▽
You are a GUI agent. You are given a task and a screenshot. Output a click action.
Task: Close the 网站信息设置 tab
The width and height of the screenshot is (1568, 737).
△
▽
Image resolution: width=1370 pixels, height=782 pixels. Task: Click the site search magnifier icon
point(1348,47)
△
▽
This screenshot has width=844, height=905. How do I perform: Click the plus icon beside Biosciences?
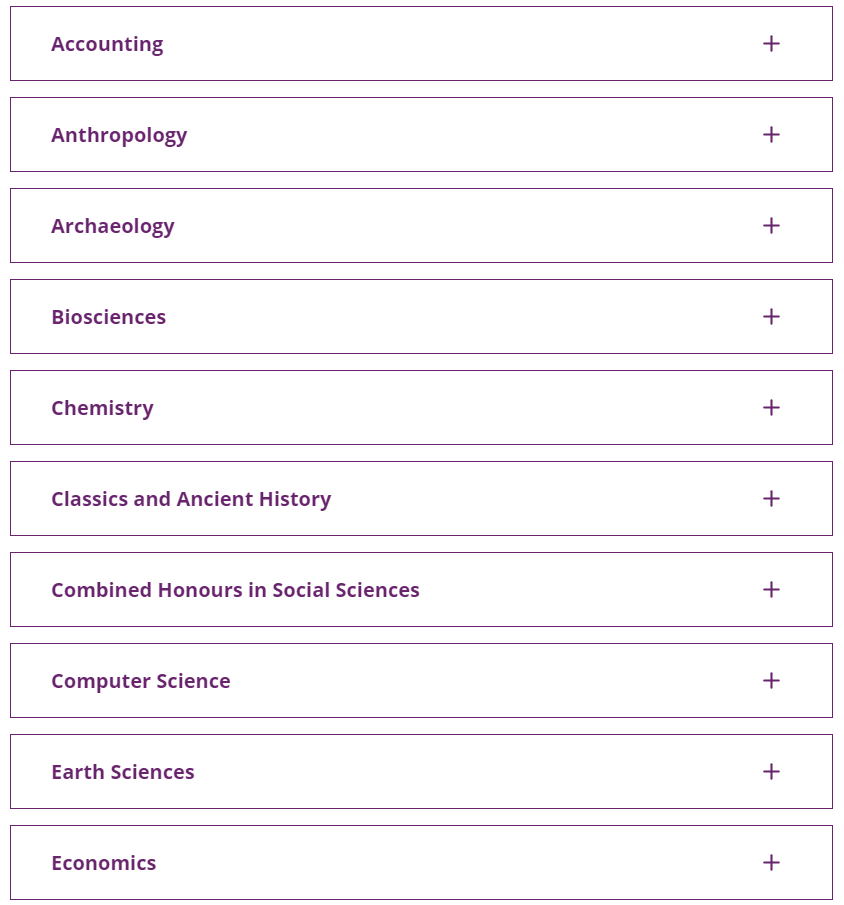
△
## What the exercise asks
Check each line of the listing above, and copy it if it contains the word "screenshot".

## Exercise solution
You are a GUI agent. You are given a task and a screenshot. Output a click action.
The width and height of the screenshot is (1568, 737).
This screenshot has width=844, height=905. How do I perform: Click the plus icon beside Biosciences?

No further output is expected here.